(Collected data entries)
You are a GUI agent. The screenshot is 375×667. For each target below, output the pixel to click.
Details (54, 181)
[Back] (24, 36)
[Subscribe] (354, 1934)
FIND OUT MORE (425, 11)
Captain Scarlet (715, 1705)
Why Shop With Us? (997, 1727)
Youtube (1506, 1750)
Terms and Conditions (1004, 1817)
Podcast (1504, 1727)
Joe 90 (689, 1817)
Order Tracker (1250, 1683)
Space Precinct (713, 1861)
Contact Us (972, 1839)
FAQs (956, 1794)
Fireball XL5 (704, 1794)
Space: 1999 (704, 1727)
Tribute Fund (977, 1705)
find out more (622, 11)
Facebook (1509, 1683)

Prompt:
Repeat all of the records verbatim, leaving nothing out.

Worked solution:
You are a GUI agent. The screenshot is 375×667. For each target below, output the pixel to click.
Details (54, 181)
[Back] (24, 36)
[Subscribe] (354, 1934)
FIND OUT MORE (425, 11)
Captain Scarlet (715, 1705)
Why Shop With Us? (997, 1727)
Youtube (1506, 1750)
Terms and Conditions (1004, 1817)
Podcast (1504, 1727)
Joe 90 (689, 1817)
Order Tracker (1250, 1683)
Space Precinct (713, 1861)
Contact Us (972, 1839)
FAQs (956, 1794)
Fireball XL5 (704, 1794)
Space: 1999 (704, 1727)
Tribute Fund (977, 1705)
find out more (622, 11)
Facebook (1509, 1683)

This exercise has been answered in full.